足は土器の口縁部に沿って横向きに付いていたようです。
![](https://assets.st-note.com/img/1720753870532-BBDOcNG4XI.png?width=1200)
同じ遺跡からは顔のついた「人面付土器」が出土しています。
この「顔」が付いている土器と同じように、「足」が付いた大型の土器がいくつもあったと推測できるようです。
右のパネルの写真は、「足」と「手」が向い合せに口縁部に付いた縄文土器。
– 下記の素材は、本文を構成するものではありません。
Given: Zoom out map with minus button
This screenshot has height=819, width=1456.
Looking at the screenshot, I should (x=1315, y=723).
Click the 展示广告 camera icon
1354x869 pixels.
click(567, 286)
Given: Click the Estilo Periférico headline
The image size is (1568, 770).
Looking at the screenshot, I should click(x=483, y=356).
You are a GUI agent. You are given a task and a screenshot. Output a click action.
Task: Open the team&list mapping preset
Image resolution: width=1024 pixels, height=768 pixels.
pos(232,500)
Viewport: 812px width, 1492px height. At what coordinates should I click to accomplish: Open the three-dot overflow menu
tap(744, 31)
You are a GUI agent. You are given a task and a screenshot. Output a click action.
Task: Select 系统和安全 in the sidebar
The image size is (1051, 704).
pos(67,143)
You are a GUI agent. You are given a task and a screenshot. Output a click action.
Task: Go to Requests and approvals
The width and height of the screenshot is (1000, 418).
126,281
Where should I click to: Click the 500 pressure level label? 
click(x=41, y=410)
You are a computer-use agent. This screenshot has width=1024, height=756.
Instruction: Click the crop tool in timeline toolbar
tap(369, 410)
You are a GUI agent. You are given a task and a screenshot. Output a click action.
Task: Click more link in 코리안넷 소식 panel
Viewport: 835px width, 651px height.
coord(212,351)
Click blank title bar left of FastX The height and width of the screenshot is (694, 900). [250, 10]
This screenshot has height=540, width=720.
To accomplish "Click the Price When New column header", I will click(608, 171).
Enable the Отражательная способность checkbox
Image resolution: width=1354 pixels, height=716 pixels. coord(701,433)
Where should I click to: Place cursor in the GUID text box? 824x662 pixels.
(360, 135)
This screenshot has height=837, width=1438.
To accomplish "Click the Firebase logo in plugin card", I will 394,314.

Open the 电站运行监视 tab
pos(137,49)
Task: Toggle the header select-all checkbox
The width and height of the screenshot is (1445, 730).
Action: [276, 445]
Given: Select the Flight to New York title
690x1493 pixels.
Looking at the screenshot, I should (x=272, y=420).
同じ福島県から出土しています。
![](https://assets.st-note.com/img/1721118557104-tFzCa8aosC.png?width=1200)
土器に足や顔を付ける…
いったい何のために、このようなものが作られたのでしょうか。
これらの土器は、煮炊きをするためではなく、祭祀などで祈り道具として使われたと考えられるものです。
「子どもの誕生や成長」「豊饒」などを祈るための道具の一つとして、このような装飾のついた土器が作られたと推測されています。
そしてこのような「顔」の装飾のついた土器は、
「土器を母親の胎内と見立てた」と考えられています。
それには、あたかも「出産」を表現したかのような土器の存在があります。
この山梨県から出土した土器には2つの顔があります。
上部の顔が母親で、土器の中央部にあるのが子どもと見られ、生命の誕生や安産の祈りが込められていると考えられています。
![](https://assets.st-note.com/img/1720773853214-gbEO4DBtVW.jpg?width=1200)
北杜市考古資料館
このように土器に付けられた「顔」は母親、「足」あるいは「手」は生まれてくる子どもを表しているのかもしれません。
「足」の付いた土器が作られた数千年前から、子どもの誕生は未来への希望であり、何よりも尊いものとされてきました。
そして彼らが祈りを捧げ、生まれた命を大切に育んできたことが、今の私たちに繋がっているのです。